Nossos desafios, nossas ações

Diante dessa realidade toda, a gente se pergunta sobre o que é possível fazer. Eu penso que sempre devemos partir dos próprios hábitos cotidianos, individuais e familiares, até chegar às lutas políticas mais amplas, sejam nacionais ou internacionais. Nem todos têm essa possibilidade. Mas podem compreender e ajudar desde o nível local.

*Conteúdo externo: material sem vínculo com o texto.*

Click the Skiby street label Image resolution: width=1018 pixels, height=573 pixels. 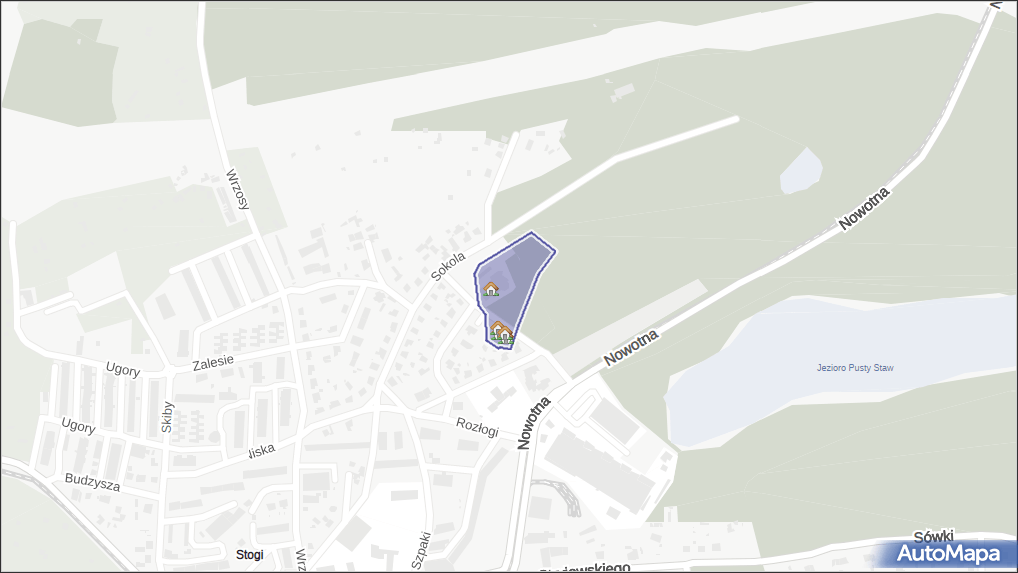tap(167, 417)
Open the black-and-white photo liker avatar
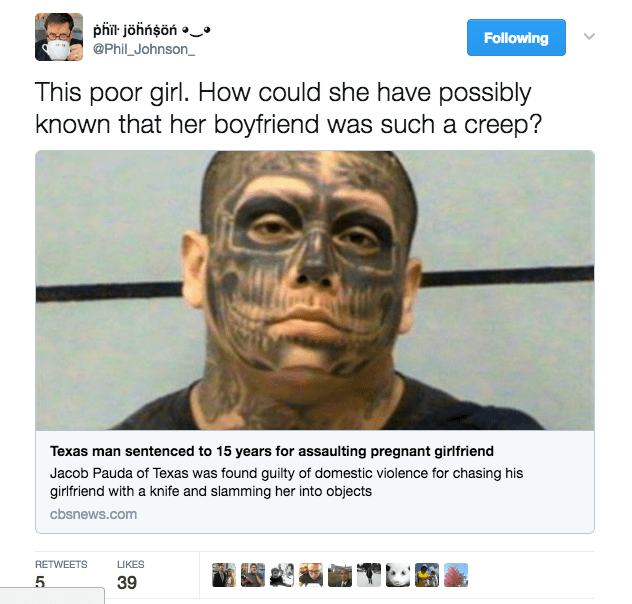 [x=282, y=575]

Uma boa medida é calcular quanto de água se gasta em casa por pessoa ao mês. É só pegar a conta da água, dividir a metragem pelo número de pessoas e depois dividir pelos dias do mês. Se o consumo diário de cada pessoa estiver acima de 120 litros por dia, já há desperdício. Precisamos relembrar que o maior problema não está no consumo humano, mas na agricultura irrigada. Entretanto essa água usada em casa é tratada, custa caro, faz falta aos que moram nas periferias ou em comunidades distantes, onde a água é de acesso mais difícil.

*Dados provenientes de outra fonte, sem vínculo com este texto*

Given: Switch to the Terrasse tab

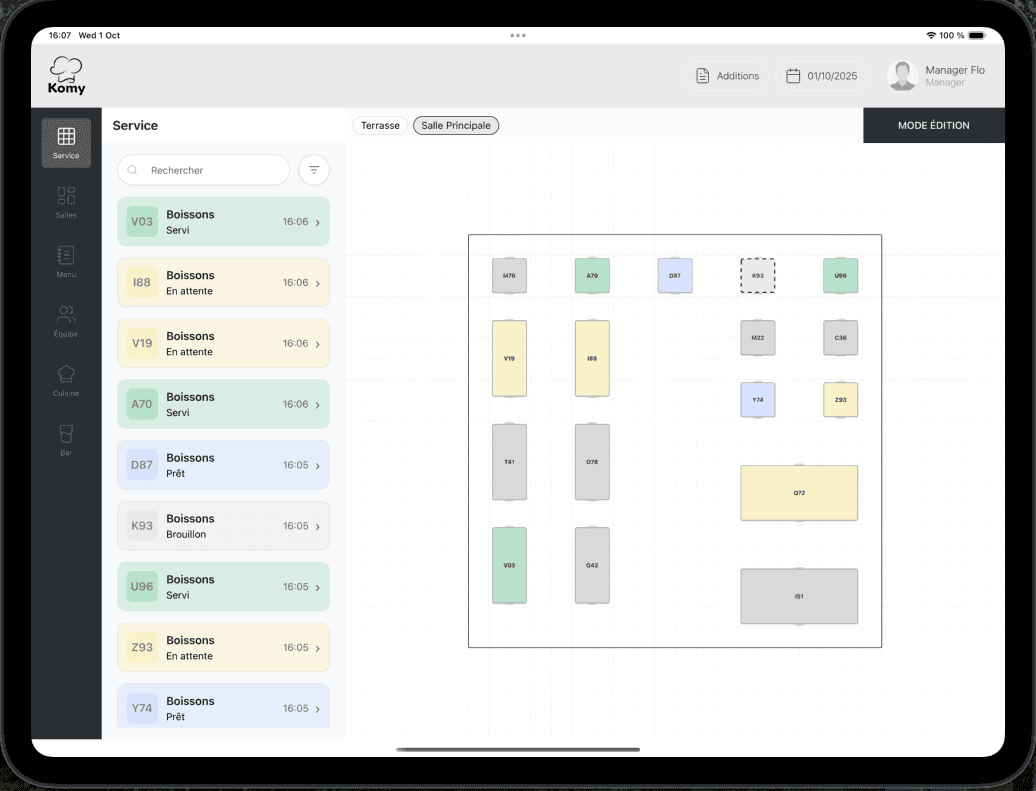Looking at the screenshot, I should pyautogui.click(x=380, y=126).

O envolvimento mais profundo de cada um com essa causa depende da decisão das pessoas. E na defesa de nossos rios, riachos, igarapés, mais uma vez há quem tenha mais responsabilidade. Um desafio está entre municípios que ocupam a mesma bacia, seja a montante, seja a jusante. Os municípios que estão acima têm que se perguntar que água deixam para os que estão abaixo. É necessário mesmo um manejo articulado no uso dessas águas. A responsabilidade aqui é das autoridades. Mas, no Brasil, autoridades só costumam trabalhar, funcionar, se tiver pressão. Então, mais uma vez entra o papel dos cidadãos, organizados em movimento, ONGs etc., para pôr essa pauta para as autoridades. Vale lembrar aquele poema de Fernando Pessoa que, em outras palavras, dizia: “O rio mais importante de minha vida é o rio de minha aldeia”.

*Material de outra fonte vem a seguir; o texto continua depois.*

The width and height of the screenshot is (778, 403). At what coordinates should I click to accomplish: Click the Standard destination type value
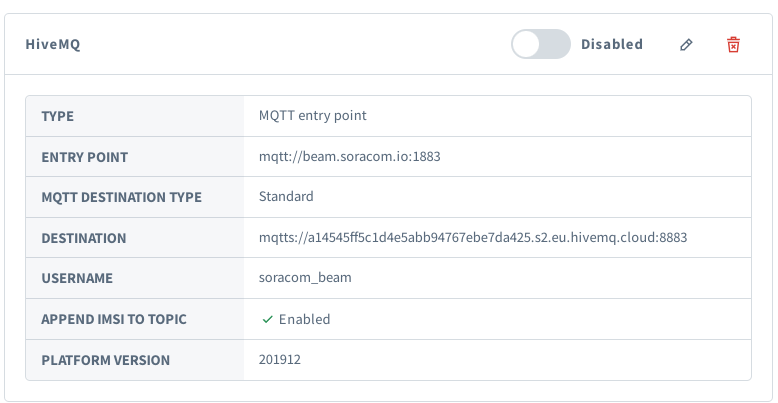tap(286, 197)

A escola pode desempenhar um papel diferente e diferenciado nesta luta. Ela é essencial. Nossa geração já veio com defeito de fabricação. Fomos mal educados no trato com a água e o meio ambiente. Portanto ficou mais difícil de nos responsabilizarmos. As novas gerações têm mais facilidade, até porque serão as grandes vítimas da tragédia ambiental que deixaremos para elas.